Finalmente, diz Margarida Mendes, "também é preciso perceber que cada pessoa é diferente". "A pessoa sente-se mais confortável com ou sem máscara? Há, na verdade, muitas pessoas que não querem ou não conseguem tirar a máscara. Durante estes dois anos, as máscaras serviram não só para nos protegermos da doença, mas também como escudo protetor para quem não quer revelar as suas emoções ou quem tem baixa auto-estima."

O debate acontece entre os profissinais, admitem estas especialistas. Mas o uso obrigatório de máscara não foi ainda debatido pela Ordem dos Psicólogos. "Ninguém levantou essa questão até agora", garante à CNN Portugal Renata Benavente, vice-presidente da Ordem. 

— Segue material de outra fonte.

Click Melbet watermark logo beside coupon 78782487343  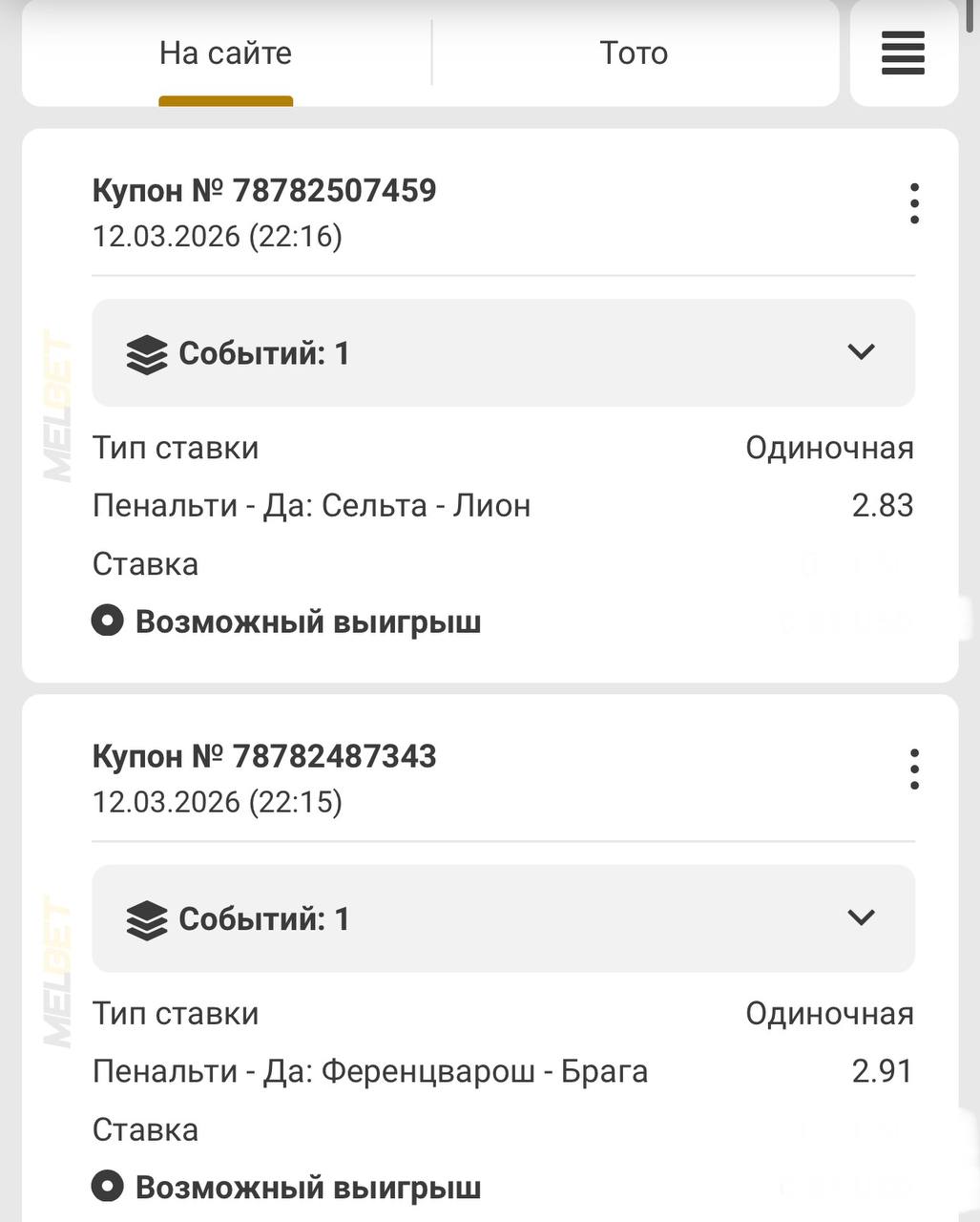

"Sabemos que as máscaras colocam constrangimentos à comunicação e impedem o psicólogo de ter acesso à expressão facial dos pacientes, o que é muito importante, porque através da face nós interpretamos o humor e as emoções das pessoas. Além de que nos impede de fazer a leitura dos lábios, no caso das pessoas que têm problemas de dicção", admite Renata Benavente. "No entanto, sabemos que, nesta altura, temos de cumprir as orientações da DGS porque trabalhamos com pessoas que podem estar numa situação vulnerável ou trabalhamos em contextos vulneráveis", conclui, reconhecendo que, "embora esta não seja a situação ideal", "há necessidade de estarmos protegidos e de proteger os outros".